Oggi gli osservatori hanno visitato per la prima volta uno dei carceri dove sono detenuti molti manifestanti catturati in questi mesi. Ma gli attivisti hanno denunciato che le autorità hanno mostrato ai delegati arabi solo prigionieri comuni e non i detenuti politici. Nel sito internet dei Comitati di coordinamento locali degli attivisti si può leggere: affermano “La commissione araba ha oggi visitato la prigione centrale di Adra (nei pressi di Damasco) dei detenuti politici.
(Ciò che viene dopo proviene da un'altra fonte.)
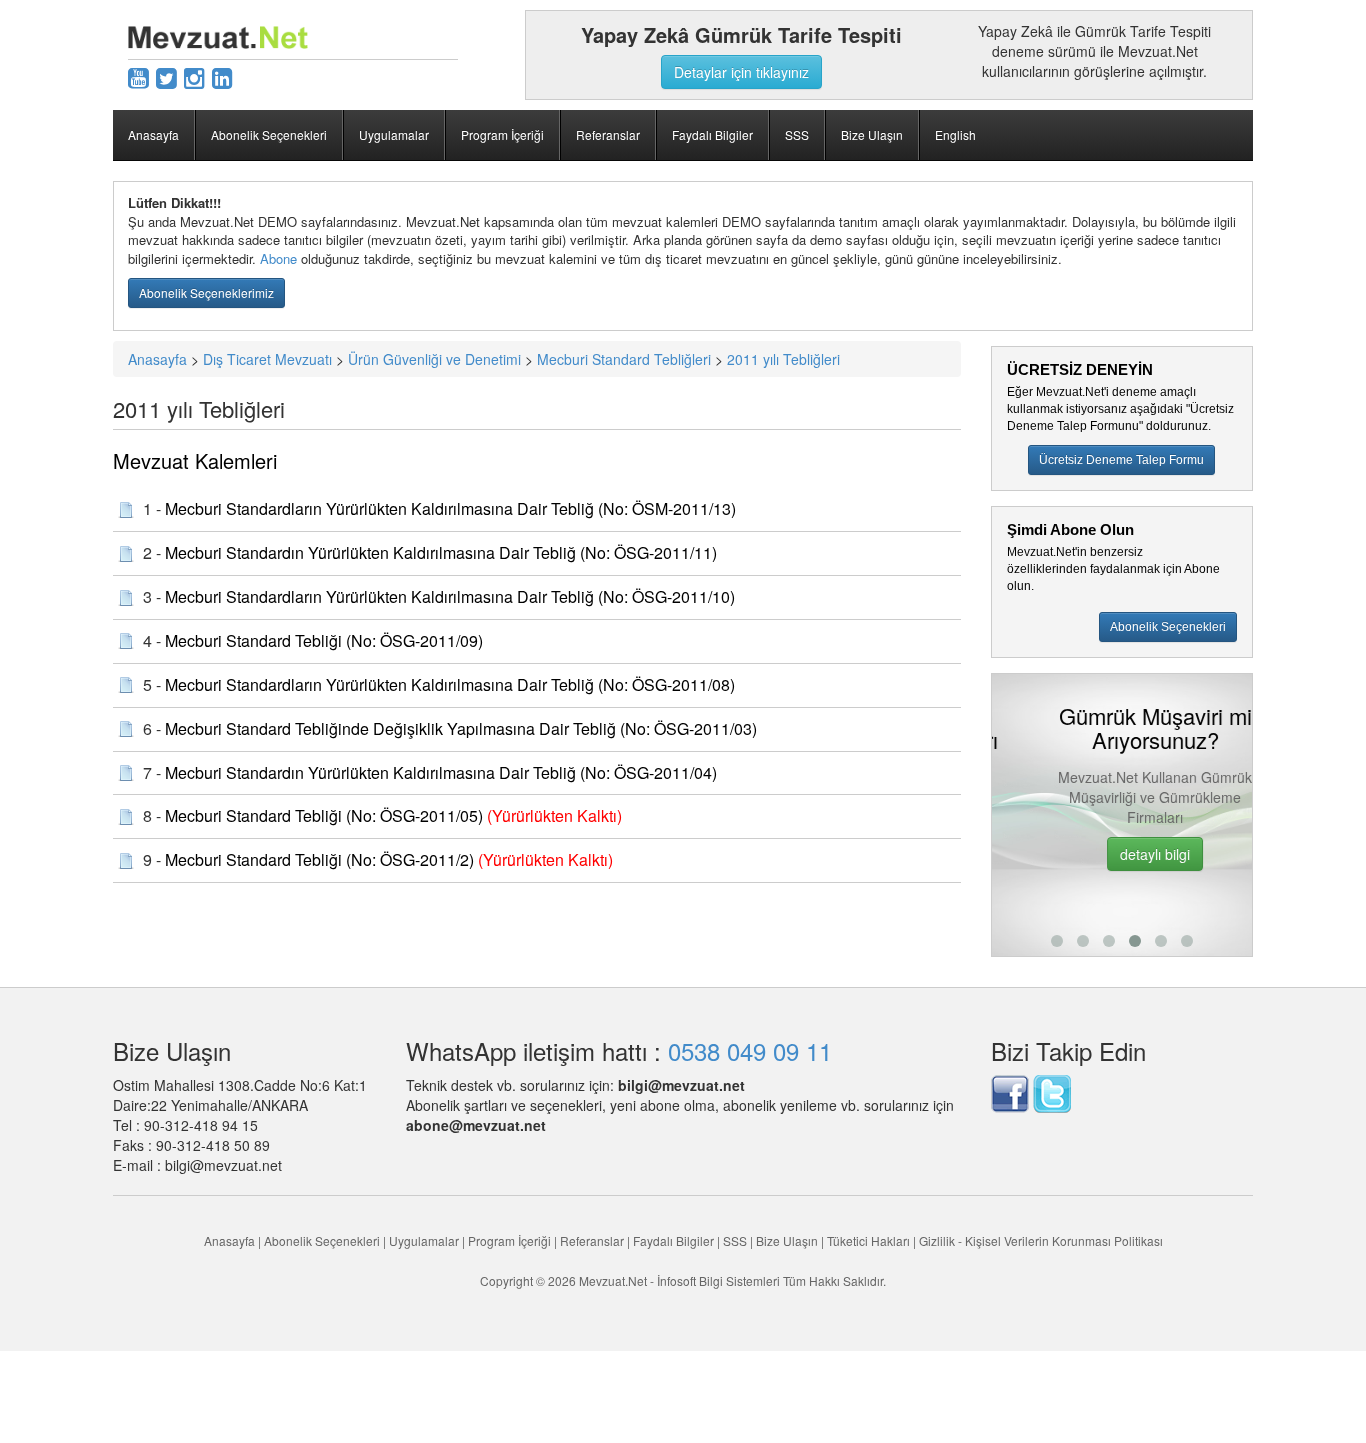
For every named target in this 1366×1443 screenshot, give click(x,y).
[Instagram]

Ma il regime ha cambiato il nome del braccio politico (indirizzando gli osservatori verso il braccio dei detenuti comuni) e ha fornito ai prigionieri che hanno ricevuto la visita carte di riconoscimento con nomi di persone sconosciute”.
Disinformazione. L’agenzia di stato Sana ha invece affermato che gli osservatori hanno visitato in questi giorni Hama, Idlib, Daraa, Homs e due sobborghi di Damasco ma non ha fatto assolutamente riferimento alla visita odierna nel carcere di Adra.